What you need to do
Nothing but the lines from the one containing "Expand the Virtual Agent submenu chevron" to the end of the records that follow should be transcribed, each exactly, with the pictures left out.

[[ Information provided, beginning ]]

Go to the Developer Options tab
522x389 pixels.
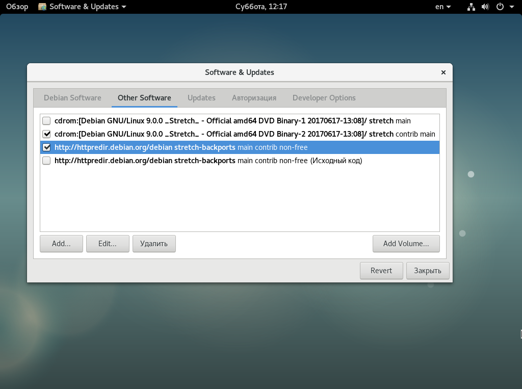click(x=324, y=98)
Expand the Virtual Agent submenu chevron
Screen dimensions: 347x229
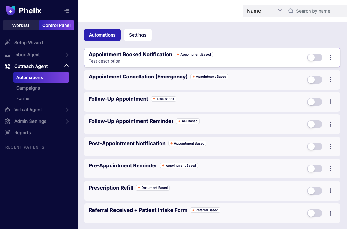67,110
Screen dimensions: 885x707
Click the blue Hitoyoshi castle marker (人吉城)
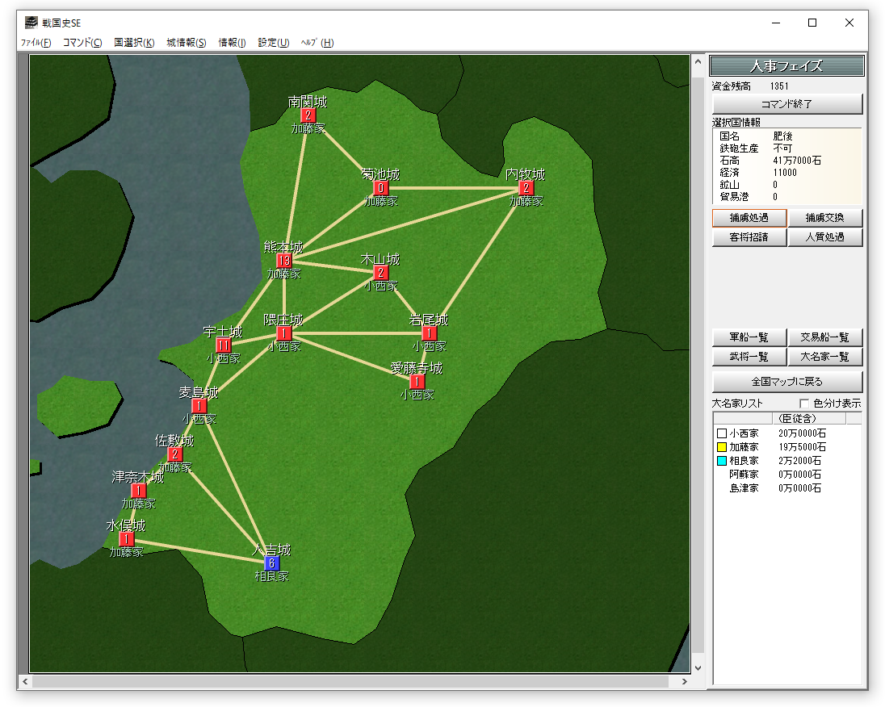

[[ Information provided, end ]]

Response
Expand the Virtual Agent submenu chevron
Screen dimensions: 347x229
67,110
Screen dimensions: 885x707
Click the blue Hitoyoshi castle marker (人吉城)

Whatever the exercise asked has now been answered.